- _What you should do_:
Set down again exactly the lines of the listing below that fall between the line holding "Opis produktu (521, 521)" and the line holding "Aviso legal (667, 2192)", inclusive.

── Supplied records ──

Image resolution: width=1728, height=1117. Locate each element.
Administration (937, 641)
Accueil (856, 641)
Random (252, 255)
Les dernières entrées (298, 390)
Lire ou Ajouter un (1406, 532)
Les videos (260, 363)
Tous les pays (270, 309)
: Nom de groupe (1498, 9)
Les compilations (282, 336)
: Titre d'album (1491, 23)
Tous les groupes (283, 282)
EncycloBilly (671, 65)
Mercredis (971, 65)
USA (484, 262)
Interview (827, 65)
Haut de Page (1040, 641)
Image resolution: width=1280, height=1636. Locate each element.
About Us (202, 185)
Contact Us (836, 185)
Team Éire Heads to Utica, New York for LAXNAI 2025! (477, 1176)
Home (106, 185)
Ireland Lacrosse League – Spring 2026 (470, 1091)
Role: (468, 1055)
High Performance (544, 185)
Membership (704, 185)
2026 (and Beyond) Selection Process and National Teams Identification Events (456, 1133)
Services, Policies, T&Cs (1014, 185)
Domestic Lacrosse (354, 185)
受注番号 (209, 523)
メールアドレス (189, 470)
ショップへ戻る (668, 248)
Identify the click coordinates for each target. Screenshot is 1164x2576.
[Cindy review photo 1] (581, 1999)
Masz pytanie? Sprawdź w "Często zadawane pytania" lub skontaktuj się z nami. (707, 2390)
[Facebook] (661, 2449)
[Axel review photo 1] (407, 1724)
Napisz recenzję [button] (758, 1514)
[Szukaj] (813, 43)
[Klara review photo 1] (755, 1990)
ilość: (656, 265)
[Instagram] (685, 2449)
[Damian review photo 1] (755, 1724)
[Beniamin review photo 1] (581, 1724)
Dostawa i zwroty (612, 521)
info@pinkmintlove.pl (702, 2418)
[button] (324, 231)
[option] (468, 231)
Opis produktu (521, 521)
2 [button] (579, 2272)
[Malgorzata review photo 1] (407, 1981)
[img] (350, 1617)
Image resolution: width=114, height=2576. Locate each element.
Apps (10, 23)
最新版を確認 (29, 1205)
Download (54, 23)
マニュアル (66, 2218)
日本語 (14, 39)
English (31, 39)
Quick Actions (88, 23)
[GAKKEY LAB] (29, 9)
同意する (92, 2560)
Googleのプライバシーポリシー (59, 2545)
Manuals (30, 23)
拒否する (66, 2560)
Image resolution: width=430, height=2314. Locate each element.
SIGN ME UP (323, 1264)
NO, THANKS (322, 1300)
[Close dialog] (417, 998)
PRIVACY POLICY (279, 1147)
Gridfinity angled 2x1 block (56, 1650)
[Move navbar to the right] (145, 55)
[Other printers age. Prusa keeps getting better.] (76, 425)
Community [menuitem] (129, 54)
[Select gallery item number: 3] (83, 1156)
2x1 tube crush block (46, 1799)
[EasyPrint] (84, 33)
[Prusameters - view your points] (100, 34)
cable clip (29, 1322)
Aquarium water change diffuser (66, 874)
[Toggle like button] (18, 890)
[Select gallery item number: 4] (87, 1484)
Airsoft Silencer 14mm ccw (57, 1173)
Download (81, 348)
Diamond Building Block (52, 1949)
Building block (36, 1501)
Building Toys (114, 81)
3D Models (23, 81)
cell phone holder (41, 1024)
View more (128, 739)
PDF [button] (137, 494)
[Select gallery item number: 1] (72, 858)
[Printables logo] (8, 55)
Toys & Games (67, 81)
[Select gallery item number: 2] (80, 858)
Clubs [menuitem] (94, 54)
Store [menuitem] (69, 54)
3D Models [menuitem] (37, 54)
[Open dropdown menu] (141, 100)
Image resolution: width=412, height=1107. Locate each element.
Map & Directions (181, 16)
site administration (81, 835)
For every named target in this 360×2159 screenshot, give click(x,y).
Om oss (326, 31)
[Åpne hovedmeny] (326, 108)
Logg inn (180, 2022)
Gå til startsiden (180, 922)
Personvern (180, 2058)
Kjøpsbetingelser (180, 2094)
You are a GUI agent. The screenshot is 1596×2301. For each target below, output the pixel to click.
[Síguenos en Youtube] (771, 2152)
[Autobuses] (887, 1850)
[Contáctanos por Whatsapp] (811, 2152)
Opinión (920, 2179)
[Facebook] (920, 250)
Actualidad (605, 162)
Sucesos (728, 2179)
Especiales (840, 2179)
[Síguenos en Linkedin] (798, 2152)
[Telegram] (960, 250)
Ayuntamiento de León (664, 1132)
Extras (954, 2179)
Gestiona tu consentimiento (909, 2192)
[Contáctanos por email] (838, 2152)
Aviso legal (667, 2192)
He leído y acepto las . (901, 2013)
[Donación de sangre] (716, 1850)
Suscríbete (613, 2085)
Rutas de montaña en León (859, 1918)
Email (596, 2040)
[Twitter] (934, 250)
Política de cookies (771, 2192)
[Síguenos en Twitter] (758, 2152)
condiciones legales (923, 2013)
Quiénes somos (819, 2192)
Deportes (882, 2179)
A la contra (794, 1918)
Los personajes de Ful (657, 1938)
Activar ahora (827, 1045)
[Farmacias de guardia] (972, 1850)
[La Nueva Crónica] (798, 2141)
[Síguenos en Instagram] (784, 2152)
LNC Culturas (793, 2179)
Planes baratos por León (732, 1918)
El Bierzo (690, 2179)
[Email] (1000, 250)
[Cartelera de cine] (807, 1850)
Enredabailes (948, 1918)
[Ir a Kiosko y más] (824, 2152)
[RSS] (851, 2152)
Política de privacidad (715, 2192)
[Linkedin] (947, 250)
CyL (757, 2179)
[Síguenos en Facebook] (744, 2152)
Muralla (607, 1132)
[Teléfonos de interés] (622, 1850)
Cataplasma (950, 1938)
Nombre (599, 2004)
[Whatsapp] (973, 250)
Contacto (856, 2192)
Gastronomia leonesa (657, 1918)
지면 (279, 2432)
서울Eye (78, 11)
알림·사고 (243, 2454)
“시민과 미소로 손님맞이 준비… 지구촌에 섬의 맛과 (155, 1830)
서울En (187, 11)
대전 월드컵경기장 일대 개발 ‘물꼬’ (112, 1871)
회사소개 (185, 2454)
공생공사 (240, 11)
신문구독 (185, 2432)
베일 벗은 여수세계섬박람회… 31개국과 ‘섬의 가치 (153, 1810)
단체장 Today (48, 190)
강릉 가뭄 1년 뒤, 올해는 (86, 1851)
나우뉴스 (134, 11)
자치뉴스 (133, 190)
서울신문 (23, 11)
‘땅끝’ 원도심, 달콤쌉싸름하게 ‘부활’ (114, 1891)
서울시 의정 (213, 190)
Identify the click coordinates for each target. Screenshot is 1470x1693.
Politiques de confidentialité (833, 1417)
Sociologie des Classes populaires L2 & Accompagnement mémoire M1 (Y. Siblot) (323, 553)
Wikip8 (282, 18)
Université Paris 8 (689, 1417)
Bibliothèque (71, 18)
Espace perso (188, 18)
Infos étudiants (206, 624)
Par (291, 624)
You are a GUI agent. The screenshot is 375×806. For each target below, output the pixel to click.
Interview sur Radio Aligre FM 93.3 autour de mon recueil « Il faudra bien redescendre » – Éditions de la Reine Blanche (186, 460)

───

- _Worked solution_:
Opis produktu (521, 521)
2 [button] (579, 2272)
[Malgorzata review photo 1] (407, 1981)
[img] (350, 1617)
Image resolution: width=114, height=2576. Locate each element.
Apps (10, 23)
最新版を確認 (29, 1205)
Download (54, 23)
マニュアル (66, 2218)
日本語 (14, 39)
English (31, 39)
Quick Actions (88, 23)
[GAKKEY LAB] (29, 9)
同意する (92, 2560)
Googleのプライバシーポリシー (59, 2545)
Manuals (30, 23)
拒否する (66, 2560)
Image resolution: width=430, height=2314. Locate each element.
SIGN ME UP (323, 1264)
NO, THANKS (322, 1300)
[Close dialog] (417, 998)
PRIVACY POLICY (279, 1147)
Gridfinity angled 2x1 block (56, 1650)
[Move navbar to the right] (145, 55)
[Other printers age. Prusa keeps getting better.] (76, 425)
Community [menuitem] (129, 54)
[Select gallery item number: 3] (83, 1156)
2x1 tube crush block (46, 1799)
[EasyPrint] (84, 33)
[Prusameters - view your points] (100, 34)
cable clip (29, 1322)
Aquarium water change diffuser (66, 874)
[Toggle like button] (18, 890)
[Select gallery item number: 4] (87, 1484)
Airsoft Silencer 14mm ccw (57, 1173)
Download (81, 348)
Diamond Building Block (52, 1949)
Building block (36, 1501)
Building Toys (114, 81)
3D Models (23, 81)
cell phone holder (41, 1024)
View more (128, 739)
PDF [button] (137, 494)
[Select gallery item number: 1] (72, 858)
[Printables logo] (8, 55)
Toys & Games (67, 81)
[Select gallery item number: 2] (80, 858)
Clubs [menuitem] (94, 54)
Store [menuitem] (69, 54)
3D Models [menuitem] (37, 54)
[Open dropdown menu] (141, 100)
Image resolution: width=412, height=1107. Locate each element.
Map & Directions (181, 16)
site administration (81, 835)
For every named target in this 360×2159 screenshot, give click(x,y).
Om oss (326, 31)
[Åpne hovedmeny] (326, 108)
Logg inn (180, 2022)
Gå til startsiden (180, 922)
Personvern (180, 2058)
Kjøpsbetingelser (180, 2094)
You are a GUI agent. The screenshot is 1596×2301. For each target below, output the pixel to click.
[Síguenos en Youtube] (771, 2152)
[Autobuses] (887, 1850)
[Contáctanos por Whatsapp] (811, 2152)
Opinión (920, 2179)
[Facebook] (920, 250)
Actualidad (605, 162)
Sucesos (728, 2179)
Especiales (840, 2179)
[Síguenos en Linkedin] (798, 2152)
[Telegram] (960, 250)
Ayuntamiento de León (664, 1132)
Extras (954, 2179)
Gestiona tu consentimiento (909, 2192)
[Contáctanos por email] (838, 2152)
Aviso legal (667, 2192)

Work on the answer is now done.